## WHAT IS BEING ASKED
Copy, exactly and without additions, every line in the records below from the one holding "HÍRLEVÉL (28, 2337)" through the one holding "Tizennyolc éve hunyt", both ends included.

※ ※ ※

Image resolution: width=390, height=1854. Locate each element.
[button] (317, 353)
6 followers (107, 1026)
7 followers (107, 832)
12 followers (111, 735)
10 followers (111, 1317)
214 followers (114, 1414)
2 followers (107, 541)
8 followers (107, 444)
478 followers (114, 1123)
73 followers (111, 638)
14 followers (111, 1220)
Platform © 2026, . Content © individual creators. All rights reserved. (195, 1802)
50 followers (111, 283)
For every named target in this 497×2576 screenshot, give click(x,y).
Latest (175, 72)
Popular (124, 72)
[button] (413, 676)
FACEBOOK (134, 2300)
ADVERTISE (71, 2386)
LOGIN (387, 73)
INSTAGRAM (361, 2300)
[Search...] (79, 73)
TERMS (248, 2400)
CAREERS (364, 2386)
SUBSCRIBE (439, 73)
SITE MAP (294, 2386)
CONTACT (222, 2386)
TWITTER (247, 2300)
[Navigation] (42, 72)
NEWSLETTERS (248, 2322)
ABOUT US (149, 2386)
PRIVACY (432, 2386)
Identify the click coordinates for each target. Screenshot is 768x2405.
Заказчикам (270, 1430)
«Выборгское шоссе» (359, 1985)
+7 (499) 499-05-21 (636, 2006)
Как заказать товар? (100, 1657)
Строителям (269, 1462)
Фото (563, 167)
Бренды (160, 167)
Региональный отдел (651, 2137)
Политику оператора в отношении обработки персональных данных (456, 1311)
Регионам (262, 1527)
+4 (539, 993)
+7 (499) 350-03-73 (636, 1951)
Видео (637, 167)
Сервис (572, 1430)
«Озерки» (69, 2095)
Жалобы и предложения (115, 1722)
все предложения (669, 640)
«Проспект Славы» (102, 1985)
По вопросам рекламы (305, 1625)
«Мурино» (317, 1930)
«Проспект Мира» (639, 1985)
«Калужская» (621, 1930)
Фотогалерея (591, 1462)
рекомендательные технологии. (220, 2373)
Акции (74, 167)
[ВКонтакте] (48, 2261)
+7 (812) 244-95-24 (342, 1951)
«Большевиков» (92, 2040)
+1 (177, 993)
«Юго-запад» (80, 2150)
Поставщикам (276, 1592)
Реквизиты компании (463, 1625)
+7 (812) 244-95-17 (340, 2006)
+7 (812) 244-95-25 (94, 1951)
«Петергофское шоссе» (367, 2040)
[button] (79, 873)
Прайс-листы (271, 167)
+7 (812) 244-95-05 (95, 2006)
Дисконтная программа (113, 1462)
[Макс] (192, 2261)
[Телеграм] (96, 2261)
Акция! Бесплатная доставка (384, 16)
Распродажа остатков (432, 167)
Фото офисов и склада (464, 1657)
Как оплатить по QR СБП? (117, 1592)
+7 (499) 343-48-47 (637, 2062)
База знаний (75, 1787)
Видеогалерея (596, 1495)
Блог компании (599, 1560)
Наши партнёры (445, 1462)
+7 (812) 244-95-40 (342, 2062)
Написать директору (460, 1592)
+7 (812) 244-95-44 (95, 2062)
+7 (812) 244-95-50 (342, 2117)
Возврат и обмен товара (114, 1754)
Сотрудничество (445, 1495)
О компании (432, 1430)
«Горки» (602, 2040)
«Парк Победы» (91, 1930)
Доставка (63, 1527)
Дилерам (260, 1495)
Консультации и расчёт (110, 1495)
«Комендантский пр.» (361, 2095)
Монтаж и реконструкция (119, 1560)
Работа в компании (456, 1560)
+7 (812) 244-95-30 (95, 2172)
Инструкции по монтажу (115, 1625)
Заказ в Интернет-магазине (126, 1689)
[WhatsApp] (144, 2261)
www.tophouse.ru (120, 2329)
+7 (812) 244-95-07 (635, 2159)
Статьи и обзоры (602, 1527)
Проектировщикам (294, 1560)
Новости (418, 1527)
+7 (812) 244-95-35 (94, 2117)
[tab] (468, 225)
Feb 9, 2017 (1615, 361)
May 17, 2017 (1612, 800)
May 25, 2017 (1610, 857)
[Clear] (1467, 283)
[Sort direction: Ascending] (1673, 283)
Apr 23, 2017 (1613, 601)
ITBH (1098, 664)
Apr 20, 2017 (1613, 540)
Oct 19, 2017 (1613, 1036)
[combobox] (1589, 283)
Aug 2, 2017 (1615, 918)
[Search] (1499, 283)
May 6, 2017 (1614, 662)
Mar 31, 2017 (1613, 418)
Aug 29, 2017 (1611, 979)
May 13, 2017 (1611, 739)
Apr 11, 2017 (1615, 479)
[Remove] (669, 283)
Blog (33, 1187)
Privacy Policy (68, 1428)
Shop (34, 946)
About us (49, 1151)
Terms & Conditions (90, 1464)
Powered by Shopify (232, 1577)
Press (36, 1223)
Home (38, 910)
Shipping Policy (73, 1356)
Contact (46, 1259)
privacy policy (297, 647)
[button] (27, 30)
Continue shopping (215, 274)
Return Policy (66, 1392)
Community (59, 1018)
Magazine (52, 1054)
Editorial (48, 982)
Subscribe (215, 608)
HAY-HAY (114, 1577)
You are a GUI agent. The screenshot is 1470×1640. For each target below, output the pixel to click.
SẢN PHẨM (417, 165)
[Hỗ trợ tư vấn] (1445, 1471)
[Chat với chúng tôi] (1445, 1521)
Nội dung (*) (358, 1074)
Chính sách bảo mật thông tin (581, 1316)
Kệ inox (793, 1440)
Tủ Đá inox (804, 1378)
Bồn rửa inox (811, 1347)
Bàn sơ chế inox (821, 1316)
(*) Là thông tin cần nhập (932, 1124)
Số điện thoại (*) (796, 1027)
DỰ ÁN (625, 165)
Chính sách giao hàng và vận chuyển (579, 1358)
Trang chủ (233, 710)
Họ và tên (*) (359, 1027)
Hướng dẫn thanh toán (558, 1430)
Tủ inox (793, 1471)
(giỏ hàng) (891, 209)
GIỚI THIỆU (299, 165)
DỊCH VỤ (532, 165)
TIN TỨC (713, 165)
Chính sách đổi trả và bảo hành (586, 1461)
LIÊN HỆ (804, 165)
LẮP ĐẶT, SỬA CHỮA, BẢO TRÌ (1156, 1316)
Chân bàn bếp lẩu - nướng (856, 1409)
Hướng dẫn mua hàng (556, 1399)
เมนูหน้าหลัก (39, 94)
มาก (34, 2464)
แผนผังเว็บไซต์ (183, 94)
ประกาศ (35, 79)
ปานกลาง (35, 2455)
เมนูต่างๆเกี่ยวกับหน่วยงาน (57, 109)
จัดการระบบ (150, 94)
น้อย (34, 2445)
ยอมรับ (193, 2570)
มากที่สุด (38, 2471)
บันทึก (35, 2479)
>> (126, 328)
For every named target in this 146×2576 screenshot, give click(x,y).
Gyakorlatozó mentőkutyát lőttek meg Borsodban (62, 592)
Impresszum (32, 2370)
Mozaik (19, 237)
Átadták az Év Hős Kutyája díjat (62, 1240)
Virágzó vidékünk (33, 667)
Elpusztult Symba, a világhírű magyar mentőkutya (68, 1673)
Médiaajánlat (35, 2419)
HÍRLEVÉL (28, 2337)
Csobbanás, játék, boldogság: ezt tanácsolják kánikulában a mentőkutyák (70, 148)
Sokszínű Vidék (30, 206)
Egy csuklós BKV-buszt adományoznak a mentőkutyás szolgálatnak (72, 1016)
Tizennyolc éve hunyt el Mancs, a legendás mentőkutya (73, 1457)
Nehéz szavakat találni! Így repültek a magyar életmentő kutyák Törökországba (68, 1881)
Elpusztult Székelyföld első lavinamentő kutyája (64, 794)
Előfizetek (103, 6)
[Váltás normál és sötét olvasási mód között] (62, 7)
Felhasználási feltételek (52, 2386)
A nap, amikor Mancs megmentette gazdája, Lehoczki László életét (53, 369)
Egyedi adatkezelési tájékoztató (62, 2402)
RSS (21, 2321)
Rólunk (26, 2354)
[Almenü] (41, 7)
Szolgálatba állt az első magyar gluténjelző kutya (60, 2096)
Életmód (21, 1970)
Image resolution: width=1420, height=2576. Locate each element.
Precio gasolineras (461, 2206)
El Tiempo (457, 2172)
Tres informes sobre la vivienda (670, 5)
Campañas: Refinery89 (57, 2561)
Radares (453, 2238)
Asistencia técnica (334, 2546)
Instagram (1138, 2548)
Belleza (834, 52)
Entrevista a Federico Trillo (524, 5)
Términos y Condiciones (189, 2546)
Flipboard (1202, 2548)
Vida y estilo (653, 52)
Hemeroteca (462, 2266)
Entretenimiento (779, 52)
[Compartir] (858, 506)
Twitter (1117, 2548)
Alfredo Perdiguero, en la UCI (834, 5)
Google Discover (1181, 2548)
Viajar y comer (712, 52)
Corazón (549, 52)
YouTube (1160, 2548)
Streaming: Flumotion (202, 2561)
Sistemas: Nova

※ ※ ※

## ANSWER SECTION
HÍRLEVÉL (28, 2337)
Csobbanás, játék, boldogság: ezt tanácsolják kánikulában a mentőkutyák (70, 148)
Sokszínű Vidék (30, 206)
Egy csuklós BKV-buszt adományoznak a mentőkutyás szolgálatnak (72, 1016)
Tizennyolc éve hunyt el Mancs, a legendás mentőkutya (73, 1457)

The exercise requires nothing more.